April 03, 2009

Search Trends

Google Next Victim Of Creative Destruction? (GOOG) by John Northwick, Business Week (Feb 8)

John Northwick, who watched the AOL fall from innovator grace, offered this observation: " I now see search as fragmenting and Twitter search doing to Google what broadband did to AOL."

(Mind, as commenters to the article did point out, John is CEO of betaworks, a Twitter shareholder.)

Search has moved into two main streams: video (YouTube and more) and real-time (Twitter watching).

Video:

* "YouTube generates domestically close to 3BN searches per month — it’s a bigger search destination than Yahoo. "

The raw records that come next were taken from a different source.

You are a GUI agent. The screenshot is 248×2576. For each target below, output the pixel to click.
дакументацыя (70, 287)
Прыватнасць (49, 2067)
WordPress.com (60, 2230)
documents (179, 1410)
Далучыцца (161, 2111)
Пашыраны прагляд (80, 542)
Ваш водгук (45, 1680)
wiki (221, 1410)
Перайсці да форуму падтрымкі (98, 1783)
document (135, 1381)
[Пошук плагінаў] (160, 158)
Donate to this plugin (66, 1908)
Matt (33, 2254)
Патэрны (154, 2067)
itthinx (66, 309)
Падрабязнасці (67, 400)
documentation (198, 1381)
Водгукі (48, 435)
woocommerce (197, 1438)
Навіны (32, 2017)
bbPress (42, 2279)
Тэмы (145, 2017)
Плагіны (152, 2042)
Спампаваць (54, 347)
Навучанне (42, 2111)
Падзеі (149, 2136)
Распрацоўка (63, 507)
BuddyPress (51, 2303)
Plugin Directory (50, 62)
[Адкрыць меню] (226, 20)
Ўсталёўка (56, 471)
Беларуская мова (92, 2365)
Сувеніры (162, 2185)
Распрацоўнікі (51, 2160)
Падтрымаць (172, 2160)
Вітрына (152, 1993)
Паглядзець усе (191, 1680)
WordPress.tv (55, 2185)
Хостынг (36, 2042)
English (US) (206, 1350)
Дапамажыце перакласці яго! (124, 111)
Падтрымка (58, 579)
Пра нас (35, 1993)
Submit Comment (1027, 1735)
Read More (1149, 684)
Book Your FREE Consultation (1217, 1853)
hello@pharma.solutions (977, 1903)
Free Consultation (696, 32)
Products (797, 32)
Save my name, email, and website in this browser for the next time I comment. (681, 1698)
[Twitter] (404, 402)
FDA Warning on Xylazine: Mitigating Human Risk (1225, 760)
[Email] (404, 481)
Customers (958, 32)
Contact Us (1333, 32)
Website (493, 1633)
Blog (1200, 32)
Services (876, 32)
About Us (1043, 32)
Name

* "44% of YouTube views happen in the embedded YouTube player (ie off YouTube.com) and late last year they added search into the embedded experience. YouTube is clearly a very different search experience to Google.com. "

* "Video search now represents 26% of Google’s total search volume."

Notificator (the electronic message board)

This really means getting the buzz of the moment whether it's about friends or events and developments.

"Yet at http://search.twitter.com the conversations are right there in front of you. The same holds for any topical issues — lipstick on pig? — for real time questions, real time branding analysis, tracking a new product launch — on pretty much any subject if you want to know whats happening now, search.twitter.com will come up with a superior result set."

It's the social context that is important - people you know (or know of), people you trust.

The post refers to an article by Gerry Campbell on the role of social inference in search. Search is broken – really broken. (Feb 6)

"Our daily lives are rich with social inference, and they happen in real time. Search from Google, Yahoo… you name it – they are all based on published (e.g. considered, thought-through) documents that take minutes-to-weeks to update in the search index."

Campbell wants to see "Realtime search, using social inference for discovery, ranking and prioritization."